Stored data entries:
_ _ _ _

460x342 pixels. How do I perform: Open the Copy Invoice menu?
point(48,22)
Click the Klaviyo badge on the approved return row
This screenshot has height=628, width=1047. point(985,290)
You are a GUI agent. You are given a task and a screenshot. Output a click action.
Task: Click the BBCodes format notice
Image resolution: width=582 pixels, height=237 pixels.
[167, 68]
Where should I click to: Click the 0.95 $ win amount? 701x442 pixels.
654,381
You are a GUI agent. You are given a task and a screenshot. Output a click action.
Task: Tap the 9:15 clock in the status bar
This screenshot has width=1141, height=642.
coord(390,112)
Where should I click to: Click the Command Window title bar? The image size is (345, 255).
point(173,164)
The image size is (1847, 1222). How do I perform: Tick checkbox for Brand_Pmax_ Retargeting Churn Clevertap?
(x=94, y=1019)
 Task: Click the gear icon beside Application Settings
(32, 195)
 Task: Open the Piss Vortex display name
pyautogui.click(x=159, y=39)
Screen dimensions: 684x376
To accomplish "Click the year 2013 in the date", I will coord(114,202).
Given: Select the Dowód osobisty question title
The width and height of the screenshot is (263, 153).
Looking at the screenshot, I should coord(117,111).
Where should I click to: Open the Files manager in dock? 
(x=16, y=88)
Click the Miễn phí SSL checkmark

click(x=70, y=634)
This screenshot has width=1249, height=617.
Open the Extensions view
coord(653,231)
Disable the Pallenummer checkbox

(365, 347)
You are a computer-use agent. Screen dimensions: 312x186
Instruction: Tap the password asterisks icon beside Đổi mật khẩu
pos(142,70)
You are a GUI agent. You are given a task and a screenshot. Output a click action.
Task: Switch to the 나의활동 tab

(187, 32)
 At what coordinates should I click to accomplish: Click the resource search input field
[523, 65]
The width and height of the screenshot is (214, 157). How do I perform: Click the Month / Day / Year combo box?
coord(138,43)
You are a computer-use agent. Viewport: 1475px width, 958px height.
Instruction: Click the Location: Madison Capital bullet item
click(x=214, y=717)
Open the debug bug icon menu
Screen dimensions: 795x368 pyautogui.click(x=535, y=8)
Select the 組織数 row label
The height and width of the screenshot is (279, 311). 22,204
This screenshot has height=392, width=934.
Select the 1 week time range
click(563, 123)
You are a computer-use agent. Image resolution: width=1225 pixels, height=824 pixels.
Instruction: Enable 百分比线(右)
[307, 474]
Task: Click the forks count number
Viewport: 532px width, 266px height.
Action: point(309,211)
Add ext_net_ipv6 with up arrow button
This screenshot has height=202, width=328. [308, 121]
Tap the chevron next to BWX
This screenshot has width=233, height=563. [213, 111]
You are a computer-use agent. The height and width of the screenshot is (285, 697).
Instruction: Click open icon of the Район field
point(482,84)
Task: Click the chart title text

_ _ _ _

Each line above where the word "computer" occurs should be copied out.

You are a computer-use agent. Screen dimensions: 312x186
You are a computer-use agent. Viewport: 1475px width, 958px height.
You are a computer-use agent. Image resolution: width=1225 pixels, height=824 pixels.
You are a computer-use agent. The height and width of the screenshot is (285, 697).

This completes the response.